→ **Listed entries**:
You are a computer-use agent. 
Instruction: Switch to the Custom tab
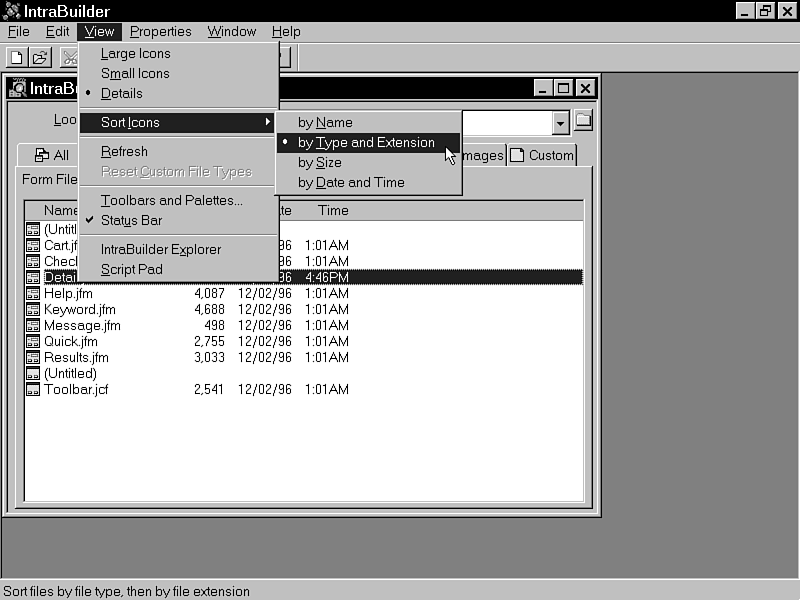tap(542, 155)
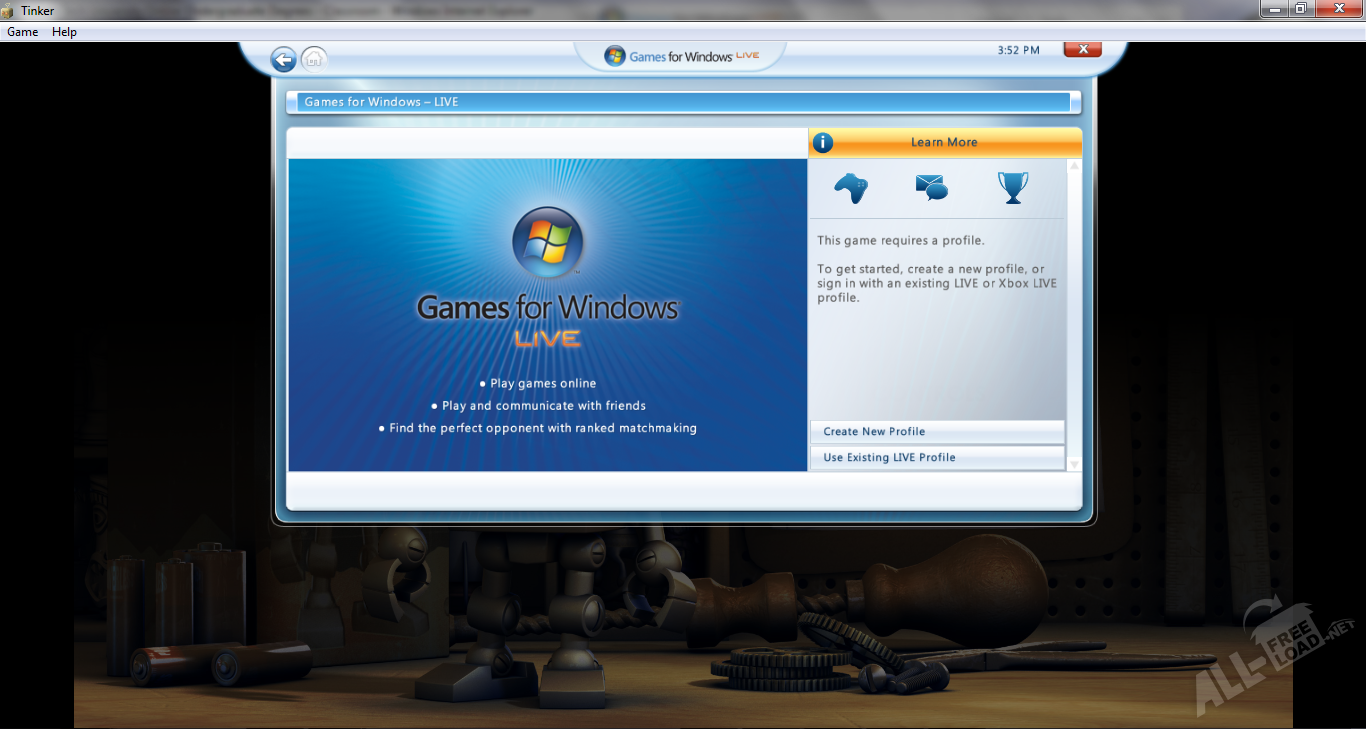This screenshot has height=729, width=1366.
Task: Click the Tinker app icon in title bar
Action: 8,11
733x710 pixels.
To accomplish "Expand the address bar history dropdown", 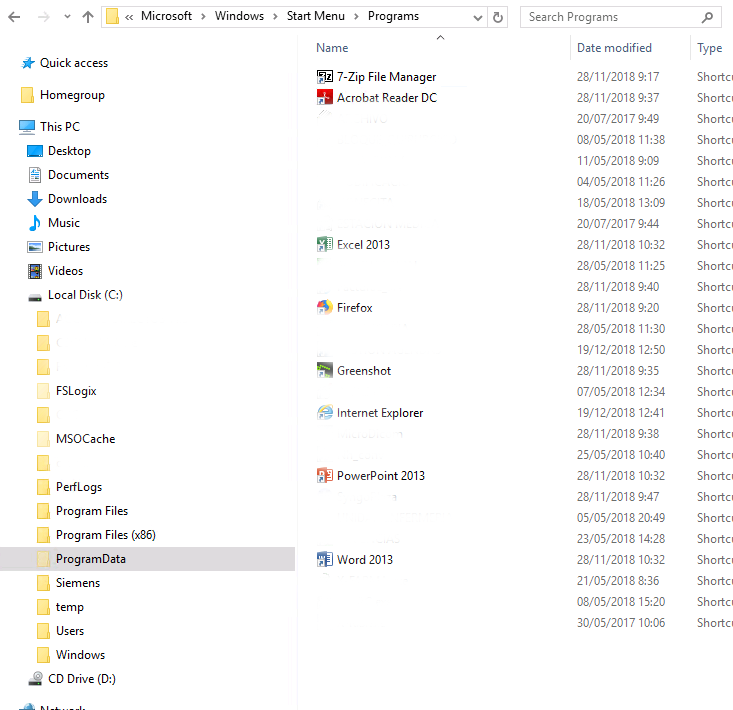I will click(476, 17).
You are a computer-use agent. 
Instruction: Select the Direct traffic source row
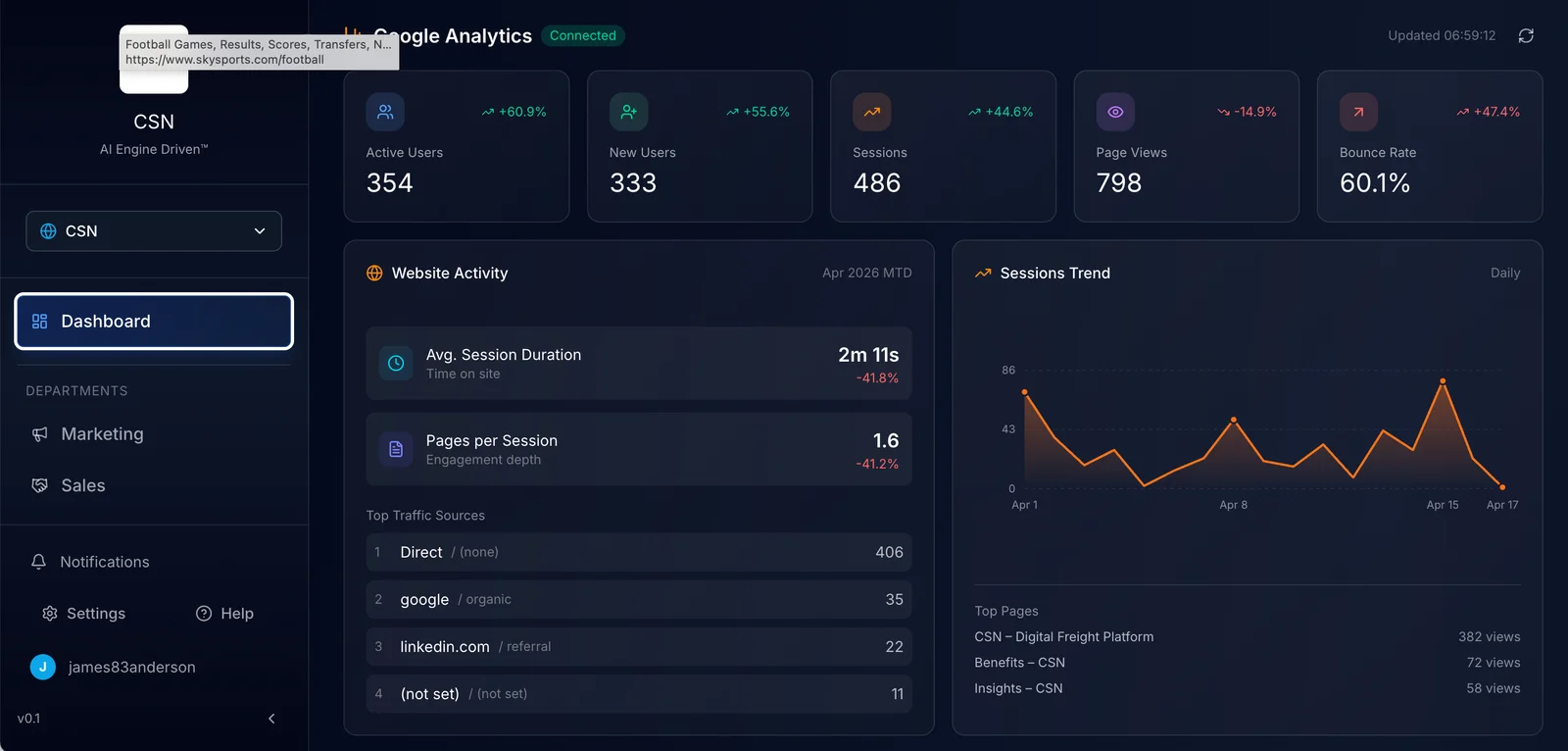[x=638, y=553]
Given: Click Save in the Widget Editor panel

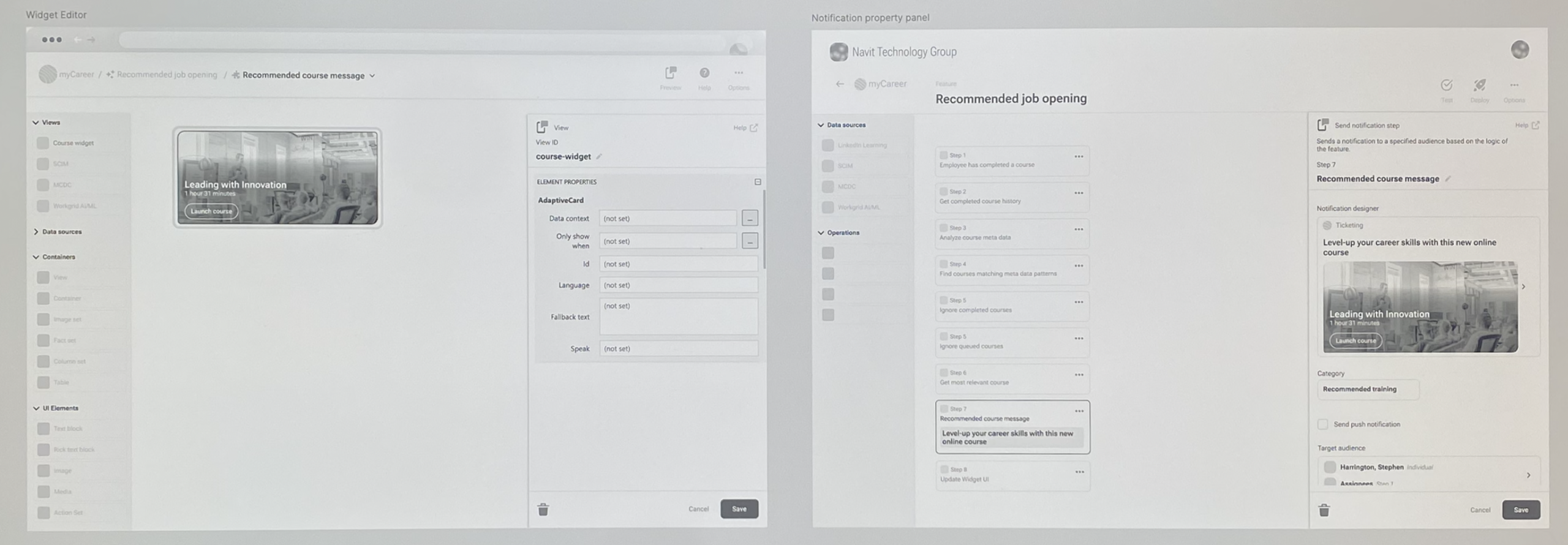Looking at the screenshot, I should click(x=739, y=509).
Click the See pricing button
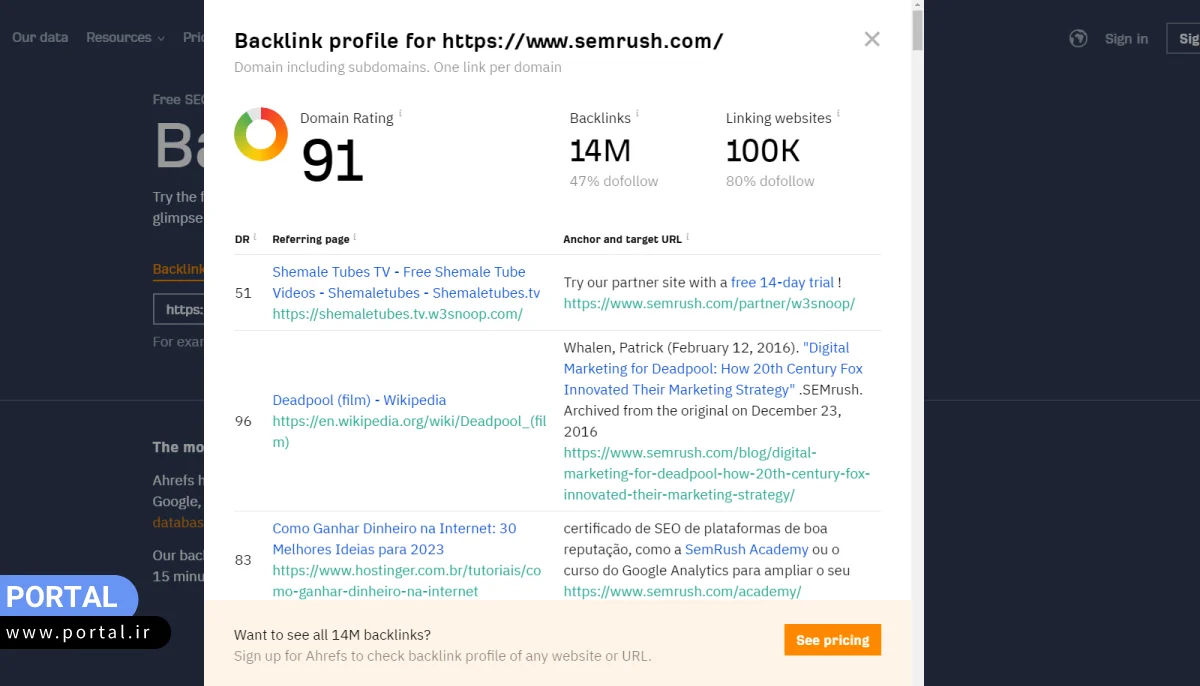Image resolution: width=1200 pixels, height=686 pixels. tap(832, 640)
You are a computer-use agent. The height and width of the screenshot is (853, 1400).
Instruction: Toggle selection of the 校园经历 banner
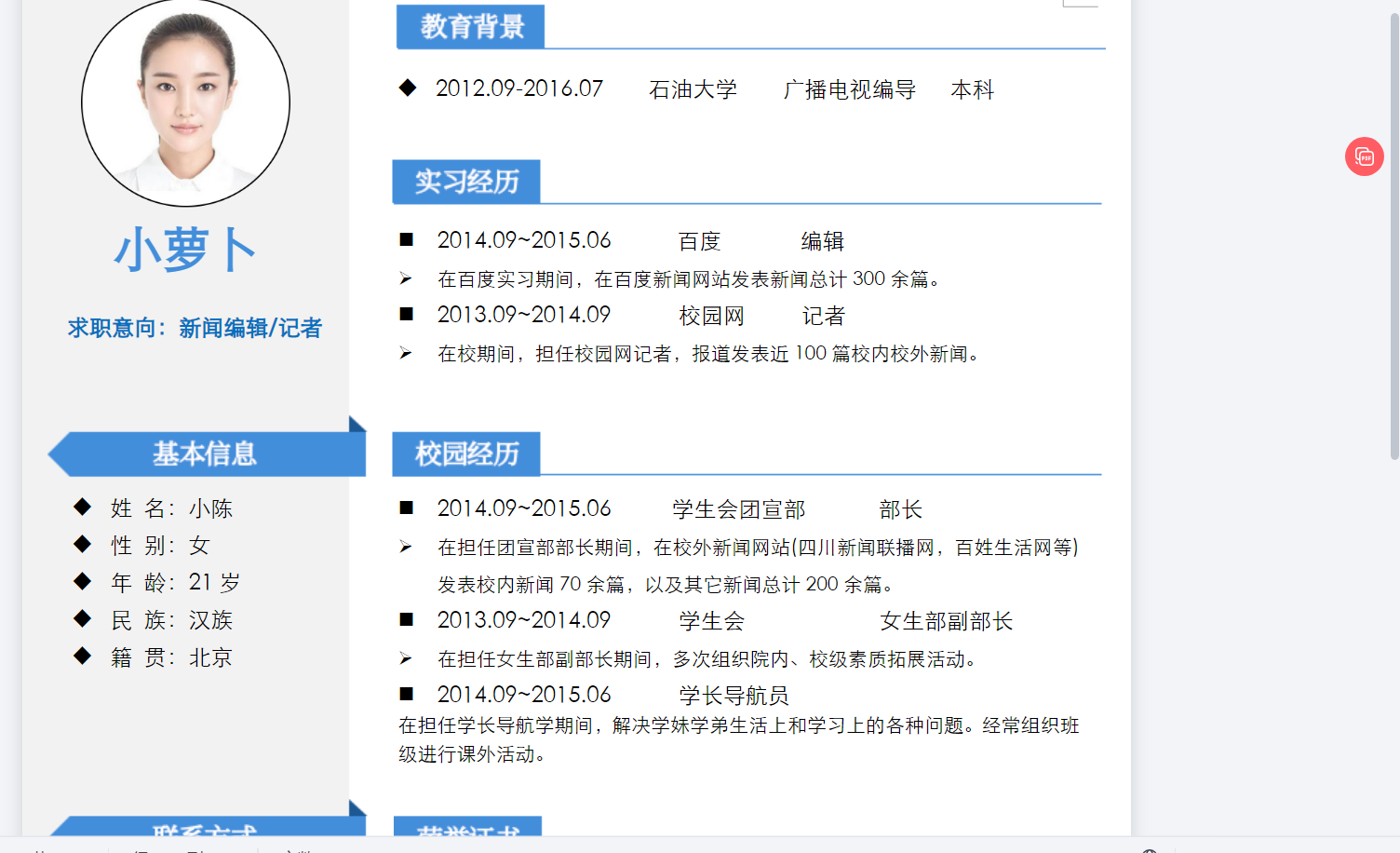(x=467, y=454)
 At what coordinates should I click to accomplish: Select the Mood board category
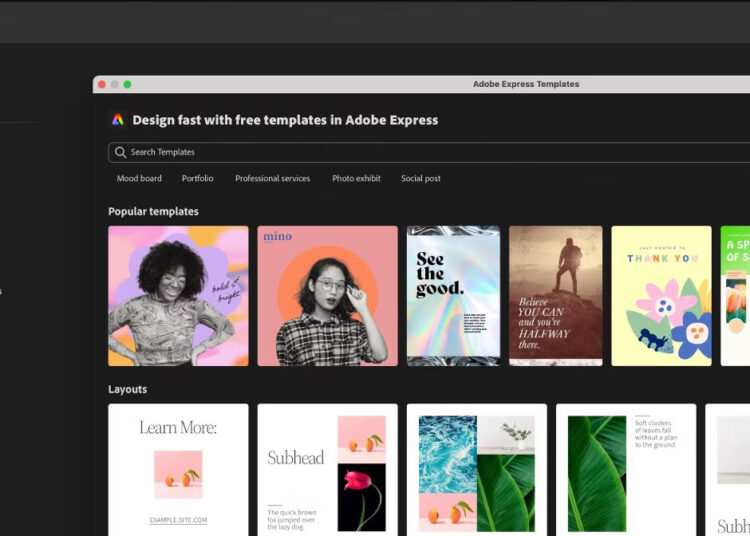point(139,179)
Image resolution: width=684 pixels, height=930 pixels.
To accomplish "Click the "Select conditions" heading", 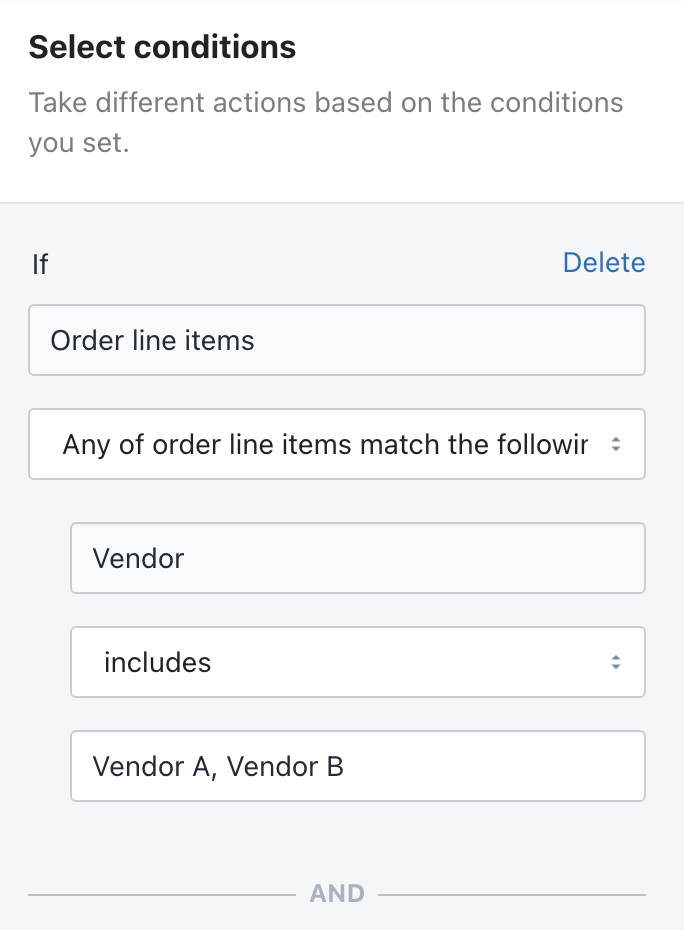I will pyautogui.click(x=162, y=47).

→ **Work item**: Set the lines above down again, word for word, from the first through the one containing "733x710 pixels."; pictures excluded.

→ **Answer for this exercise**:
You are a computer-use agent. 
Instruction: Switch to the Custom tab
tap(542, 155)
This screenshot has height=729, width=1366.
Task: Click the Tinker app icon in title bar
Action: 8,11
733x710 pixels.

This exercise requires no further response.